Please return each line of the records that contains the string "toolbar".

(SOURCE RECORDS)

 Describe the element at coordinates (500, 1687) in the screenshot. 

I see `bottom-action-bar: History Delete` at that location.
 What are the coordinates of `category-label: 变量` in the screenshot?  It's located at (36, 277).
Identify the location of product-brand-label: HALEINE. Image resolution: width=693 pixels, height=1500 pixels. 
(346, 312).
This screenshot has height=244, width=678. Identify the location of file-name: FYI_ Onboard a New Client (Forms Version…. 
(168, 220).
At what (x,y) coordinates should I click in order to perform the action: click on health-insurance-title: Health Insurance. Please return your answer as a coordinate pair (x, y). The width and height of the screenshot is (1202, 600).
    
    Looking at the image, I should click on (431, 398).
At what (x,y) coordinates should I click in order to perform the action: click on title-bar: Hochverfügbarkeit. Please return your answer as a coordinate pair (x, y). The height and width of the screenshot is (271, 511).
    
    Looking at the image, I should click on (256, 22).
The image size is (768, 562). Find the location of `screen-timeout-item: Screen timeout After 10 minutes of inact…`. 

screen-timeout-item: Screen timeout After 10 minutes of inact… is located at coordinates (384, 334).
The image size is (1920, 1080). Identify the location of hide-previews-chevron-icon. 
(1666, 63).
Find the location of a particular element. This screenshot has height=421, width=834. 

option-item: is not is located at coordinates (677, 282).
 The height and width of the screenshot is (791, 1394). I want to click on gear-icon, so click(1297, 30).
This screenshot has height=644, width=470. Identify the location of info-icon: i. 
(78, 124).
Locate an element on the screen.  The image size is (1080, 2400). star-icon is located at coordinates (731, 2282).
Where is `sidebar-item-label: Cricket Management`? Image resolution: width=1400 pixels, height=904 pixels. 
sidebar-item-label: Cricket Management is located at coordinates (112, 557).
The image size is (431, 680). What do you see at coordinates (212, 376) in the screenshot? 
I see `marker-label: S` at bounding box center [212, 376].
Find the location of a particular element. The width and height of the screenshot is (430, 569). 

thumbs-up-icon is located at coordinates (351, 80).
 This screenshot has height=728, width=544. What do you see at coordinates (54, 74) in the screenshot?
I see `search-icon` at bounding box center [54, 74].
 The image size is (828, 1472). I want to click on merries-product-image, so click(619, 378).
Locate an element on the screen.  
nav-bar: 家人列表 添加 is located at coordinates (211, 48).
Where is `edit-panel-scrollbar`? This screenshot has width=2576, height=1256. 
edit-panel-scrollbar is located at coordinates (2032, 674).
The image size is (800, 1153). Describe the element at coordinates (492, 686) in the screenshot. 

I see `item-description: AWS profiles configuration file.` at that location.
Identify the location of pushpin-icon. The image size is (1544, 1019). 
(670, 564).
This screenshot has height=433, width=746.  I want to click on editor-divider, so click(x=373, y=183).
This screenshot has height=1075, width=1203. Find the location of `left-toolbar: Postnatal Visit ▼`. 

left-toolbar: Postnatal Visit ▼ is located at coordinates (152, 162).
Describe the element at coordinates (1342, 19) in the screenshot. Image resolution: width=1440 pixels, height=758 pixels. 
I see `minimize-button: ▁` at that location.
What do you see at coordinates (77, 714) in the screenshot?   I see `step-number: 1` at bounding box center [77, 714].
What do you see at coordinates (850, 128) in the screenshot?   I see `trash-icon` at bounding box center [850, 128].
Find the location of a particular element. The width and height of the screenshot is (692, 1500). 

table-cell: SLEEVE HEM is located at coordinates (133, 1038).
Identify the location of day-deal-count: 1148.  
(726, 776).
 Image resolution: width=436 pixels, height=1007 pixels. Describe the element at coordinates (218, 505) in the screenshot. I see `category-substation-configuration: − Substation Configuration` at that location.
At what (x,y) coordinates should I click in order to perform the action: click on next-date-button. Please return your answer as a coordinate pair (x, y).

(End SOURCE RECORDS)

- WRITTEN SOLUTION
This screenshot has height=1075, width=1203. Find the location of `left-toolbar: Postnatal Visit ▼`. 
left-toolbar: Postnatal Visit ▼ is located at coordinates (152, 162).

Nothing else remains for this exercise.